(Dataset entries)
● ● ● ●
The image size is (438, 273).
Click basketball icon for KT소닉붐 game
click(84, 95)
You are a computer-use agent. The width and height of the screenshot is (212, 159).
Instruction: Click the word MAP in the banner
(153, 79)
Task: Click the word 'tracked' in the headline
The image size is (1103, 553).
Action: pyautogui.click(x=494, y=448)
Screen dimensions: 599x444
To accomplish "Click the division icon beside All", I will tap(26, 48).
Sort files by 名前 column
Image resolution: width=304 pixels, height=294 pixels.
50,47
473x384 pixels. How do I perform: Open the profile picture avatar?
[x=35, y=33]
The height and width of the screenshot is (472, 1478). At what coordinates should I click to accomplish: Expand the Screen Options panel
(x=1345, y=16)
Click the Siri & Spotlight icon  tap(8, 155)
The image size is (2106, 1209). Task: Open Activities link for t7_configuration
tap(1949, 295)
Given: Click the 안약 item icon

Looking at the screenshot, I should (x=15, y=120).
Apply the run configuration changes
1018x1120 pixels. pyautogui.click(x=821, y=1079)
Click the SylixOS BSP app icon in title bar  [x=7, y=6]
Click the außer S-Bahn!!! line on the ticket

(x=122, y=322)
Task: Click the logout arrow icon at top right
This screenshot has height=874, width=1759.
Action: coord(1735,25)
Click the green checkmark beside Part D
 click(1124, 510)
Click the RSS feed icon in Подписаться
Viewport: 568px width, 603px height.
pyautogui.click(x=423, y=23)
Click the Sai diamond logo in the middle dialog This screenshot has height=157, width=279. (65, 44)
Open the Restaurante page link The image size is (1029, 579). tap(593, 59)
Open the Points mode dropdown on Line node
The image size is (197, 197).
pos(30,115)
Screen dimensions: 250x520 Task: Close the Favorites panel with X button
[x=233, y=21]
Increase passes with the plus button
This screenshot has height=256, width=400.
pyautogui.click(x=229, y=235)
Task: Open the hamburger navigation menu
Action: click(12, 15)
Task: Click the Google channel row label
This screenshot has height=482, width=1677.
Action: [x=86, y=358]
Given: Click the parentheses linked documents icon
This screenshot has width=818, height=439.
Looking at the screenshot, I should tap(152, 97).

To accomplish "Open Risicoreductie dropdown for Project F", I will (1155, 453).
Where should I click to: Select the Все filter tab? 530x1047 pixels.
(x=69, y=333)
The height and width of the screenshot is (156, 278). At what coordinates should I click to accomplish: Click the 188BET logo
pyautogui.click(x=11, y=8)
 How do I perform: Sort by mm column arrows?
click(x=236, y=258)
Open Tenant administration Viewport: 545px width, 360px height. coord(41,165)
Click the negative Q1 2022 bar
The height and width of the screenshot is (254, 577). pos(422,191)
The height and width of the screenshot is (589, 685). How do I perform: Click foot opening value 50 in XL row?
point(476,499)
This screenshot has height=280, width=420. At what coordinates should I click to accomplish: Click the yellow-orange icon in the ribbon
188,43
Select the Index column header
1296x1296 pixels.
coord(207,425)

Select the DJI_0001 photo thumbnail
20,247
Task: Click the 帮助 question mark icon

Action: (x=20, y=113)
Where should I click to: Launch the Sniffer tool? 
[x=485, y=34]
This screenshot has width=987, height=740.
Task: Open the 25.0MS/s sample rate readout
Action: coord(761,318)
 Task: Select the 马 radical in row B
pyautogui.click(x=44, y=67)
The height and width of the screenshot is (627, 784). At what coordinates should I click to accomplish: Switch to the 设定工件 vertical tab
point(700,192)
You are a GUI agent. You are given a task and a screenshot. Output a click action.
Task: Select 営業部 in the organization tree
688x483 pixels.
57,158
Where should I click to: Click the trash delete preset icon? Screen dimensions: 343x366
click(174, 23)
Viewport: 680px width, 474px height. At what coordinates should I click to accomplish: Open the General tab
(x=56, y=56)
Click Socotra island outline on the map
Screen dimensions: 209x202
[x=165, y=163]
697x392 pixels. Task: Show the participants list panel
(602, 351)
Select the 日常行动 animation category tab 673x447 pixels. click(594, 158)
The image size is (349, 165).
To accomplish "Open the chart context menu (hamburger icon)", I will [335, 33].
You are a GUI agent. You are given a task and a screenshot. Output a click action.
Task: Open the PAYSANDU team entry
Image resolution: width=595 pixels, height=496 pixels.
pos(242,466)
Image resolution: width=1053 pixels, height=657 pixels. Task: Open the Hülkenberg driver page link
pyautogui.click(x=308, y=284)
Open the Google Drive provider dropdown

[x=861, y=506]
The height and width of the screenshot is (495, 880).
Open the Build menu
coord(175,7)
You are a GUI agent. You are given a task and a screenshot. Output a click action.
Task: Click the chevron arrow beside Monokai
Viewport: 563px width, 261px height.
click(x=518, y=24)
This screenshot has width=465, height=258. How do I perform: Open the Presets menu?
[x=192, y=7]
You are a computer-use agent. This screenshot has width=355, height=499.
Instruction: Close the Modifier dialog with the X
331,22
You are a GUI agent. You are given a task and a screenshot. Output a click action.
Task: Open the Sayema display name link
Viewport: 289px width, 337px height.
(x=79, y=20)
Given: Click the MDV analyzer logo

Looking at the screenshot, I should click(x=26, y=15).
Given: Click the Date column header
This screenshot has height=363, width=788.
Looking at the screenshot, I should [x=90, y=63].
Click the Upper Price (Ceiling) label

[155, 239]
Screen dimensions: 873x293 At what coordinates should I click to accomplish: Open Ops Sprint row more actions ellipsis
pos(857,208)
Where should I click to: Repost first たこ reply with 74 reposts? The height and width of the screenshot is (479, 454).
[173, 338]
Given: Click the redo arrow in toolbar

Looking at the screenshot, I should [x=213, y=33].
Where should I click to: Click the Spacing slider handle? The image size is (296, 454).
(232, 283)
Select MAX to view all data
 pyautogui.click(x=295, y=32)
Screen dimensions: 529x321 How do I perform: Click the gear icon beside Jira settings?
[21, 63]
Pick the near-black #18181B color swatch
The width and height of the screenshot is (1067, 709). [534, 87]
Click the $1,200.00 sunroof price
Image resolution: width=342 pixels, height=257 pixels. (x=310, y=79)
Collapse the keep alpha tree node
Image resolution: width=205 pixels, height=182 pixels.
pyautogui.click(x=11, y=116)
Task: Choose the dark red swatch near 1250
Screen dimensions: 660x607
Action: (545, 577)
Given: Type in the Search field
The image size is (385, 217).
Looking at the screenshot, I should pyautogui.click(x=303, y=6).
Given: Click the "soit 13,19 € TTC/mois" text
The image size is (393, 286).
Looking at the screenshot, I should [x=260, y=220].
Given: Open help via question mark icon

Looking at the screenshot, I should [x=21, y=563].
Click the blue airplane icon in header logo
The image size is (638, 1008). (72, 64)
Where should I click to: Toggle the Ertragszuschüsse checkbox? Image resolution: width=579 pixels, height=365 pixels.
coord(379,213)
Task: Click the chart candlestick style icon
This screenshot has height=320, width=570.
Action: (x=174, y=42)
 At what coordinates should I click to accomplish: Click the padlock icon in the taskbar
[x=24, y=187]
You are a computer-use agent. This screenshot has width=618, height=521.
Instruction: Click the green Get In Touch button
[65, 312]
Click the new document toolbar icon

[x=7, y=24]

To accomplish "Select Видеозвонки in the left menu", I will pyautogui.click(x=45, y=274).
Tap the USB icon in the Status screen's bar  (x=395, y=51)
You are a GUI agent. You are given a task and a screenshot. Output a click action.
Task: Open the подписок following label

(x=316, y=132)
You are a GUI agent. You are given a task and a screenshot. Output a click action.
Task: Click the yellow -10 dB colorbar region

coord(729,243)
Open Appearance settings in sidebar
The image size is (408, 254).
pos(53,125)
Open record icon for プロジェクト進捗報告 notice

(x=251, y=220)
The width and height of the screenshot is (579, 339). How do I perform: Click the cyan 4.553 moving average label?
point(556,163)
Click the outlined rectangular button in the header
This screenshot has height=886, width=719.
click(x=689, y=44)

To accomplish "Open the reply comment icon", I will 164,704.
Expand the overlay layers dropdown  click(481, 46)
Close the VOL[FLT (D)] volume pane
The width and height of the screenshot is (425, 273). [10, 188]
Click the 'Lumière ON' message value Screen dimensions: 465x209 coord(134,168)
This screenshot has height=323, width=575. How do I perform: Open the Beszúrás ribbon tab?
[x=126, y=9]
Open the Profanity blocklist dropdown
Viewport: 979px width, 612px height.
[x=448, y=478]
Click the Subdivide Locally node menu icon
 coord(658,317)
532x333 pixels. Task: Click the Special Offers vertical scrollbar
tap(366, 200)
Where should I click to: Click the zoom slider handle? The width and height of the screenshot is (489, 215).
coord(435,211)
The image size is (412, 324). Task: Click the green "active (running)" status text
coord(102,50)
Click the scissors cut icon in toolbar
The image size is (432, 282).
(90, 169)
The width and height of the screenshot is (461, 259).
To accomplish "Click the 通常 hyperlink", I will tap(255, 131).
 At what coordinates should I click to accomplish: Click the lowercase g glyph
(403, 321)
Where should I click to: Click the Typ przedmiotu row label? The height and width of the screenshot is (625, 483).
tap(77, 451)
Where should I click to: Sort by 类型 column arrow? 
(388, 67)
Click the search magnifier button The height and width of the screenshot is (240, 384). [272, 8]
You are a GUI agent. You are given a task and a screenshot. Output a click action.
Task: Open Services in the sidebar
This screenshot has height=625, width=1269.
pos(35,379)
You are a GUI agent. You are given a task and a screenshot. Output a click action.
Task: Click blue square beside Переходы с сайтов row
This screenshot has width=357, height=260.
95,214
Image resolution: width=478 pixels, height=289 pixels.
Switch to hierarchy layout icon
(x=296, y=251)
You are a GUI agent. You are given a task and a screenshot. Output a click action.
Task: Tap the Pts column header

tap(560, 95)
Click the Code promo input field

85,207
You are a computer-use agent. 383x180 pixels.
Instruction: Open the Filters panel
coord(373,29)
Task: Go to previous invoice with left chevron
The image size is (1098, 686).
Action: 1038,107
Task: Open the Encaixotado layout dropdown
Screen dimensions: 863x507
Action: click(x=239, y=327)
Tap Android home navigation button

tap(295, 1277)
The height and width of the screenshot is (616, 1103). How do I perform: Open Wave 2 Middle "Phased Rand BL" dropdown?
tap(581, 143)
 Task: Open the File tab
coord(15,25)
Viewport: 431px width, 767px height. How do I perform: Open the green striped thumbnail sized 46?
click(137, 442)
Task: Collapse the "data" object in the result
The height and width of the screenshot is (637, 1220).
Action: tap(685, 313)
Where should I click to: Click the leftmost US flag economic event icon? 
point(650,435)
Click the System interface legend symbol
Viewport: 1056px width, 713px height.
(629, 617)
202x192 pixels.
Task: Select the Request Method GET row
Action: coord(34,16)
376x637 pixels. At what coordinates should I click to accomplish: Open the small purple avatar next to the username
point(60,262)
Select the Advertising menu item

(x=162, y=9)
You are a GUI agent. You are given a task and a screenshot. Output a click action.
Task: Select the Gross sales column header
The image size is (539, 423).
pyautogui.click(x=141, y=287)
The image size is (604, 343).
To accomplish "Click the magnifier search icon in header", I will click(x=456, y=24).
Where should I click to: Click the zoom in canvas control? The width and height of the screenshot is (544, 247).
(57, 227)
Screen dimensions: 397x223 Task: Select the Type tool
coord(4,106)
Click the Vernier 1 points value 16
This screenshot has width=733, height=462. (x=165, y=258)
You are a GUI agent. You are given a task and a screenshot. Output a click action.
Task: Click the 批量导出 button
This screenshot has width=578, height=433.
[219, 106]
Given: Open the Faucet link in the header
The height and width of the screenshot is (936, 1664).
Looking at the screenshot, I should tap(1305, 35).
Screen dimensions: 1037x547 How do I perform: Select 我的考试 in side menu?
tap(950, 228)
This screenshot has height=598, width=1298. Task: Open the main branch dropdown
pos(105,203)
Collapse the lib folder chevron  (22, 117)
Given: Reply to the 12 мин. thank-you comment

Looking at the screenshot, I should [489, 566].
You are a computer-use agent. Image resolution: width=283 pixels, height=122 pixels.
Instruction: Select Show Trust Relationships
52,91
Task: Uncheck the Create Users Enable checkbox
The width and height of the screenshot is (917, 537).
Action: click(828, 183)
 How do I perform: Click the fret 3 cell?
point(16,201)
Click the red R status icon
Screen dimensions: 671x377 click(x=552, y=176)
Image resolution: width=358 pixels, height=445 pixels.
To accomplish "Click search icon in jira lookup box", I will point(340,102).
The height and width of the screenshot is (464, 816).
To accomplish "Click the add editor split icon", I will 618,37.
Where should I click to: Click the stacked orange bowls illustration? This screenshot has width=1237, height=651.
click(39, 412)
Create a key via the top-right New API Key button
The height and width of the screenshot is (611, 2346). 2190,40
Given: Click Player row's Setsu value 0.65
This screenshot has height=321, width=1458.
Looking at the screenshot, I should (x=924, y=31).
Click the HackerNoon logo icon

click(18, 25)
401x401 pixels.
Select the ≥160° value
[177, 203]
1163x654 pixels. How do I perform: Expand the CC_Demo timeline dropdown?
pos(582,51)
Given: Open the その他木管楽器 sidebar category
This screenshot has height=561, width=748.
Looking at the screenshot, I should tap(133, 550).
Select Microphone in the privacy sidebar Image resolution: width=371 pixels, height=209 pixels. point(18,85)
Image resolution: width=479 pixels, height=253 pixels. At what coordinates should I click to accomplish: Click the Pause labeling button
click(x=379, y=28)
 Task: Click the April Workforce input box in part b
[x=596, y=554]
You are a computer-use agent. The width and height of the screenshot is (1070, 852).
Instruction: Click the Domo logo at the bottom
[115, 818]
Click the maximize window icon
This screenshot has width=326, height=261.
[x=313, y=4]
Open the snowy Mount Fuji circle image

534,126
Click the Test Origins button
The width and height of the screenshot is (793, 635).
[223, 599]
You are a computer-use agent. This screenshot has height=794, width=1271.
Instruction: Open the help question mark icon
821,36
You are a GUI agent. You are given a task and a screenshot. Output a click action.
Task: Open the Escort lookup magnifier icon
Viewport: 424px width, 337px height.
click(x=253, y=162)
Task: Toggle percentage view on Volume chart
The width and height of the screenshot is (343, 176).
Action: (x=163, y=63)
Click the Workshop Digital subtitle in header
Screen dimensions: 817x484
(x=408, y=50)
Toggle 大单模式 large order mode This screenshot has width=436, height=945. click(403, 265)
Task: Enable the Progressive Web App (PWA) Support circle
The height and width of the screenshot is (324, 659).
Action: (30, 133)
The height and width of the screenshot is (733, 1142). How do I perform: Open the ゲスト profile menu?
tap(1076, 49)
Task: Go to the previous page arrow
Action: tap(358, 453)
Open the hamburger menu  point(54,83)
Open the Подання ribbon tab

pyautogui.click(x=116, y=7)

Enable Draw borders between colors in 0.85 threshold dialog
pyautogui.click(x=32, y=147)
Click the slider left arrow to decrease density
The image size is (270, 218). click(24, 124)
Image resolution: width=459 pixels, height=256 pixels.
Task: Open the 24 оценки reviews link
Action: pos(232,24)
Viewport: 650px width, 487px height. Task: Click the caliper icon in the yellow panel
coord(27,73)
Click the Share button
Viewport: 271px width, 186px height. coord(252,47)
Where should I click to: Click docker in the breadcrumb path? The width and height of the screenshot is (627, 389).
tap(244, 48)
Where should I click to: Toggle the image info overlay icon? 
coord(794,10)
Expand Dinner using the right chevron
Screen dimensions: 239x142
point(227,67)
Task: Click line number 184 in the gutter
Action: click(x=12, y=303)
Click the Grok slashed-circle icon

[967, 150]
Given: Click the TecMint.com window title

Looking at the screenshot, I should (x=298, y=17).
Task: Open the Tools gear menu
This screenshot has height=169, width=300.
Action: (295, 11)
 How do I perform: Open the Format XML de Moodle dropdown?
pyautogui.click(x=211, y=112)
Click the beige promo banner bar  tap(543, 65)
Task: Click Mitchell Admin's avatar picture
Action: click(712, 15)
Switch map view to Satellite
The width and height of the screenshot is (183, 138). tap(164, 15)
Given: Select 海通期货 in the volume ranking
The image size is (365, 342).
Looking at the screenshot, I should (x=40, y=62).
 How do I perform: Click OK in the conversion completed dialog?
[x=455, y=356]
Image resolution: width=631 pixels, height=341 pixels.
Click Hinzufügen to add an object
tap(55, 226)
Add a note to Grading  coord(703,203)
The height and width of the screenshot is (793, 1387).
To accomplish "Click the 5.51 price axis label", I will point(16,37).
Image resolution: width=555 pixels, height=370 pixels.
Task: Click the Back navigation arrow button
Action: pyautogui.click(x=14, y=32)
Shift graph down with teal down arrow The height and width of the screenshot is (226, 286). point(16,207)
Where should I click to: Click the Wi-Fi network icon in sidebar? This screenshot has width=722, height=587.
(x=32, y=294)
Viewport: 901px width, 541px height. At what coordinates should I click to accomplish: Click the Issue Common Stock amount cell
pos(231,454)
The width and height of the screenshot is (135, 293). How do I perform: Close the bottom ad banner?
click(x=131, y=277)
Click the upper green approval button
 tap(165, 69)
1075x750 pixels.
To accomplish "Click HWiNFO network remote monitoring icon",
● ● ● ●
EXERCISE AIM: Each line that contains the string "magnifier" should be copied from the data above.

WRITTEN SOLUTION:
Click the search magnifier button The height and width of the screenshot is (240, 384). [272, 8]
To accomplish "Click the magnifier search icon in header", I will click(x=456, y=24).
Task: Open the Escort lookup magnifier icon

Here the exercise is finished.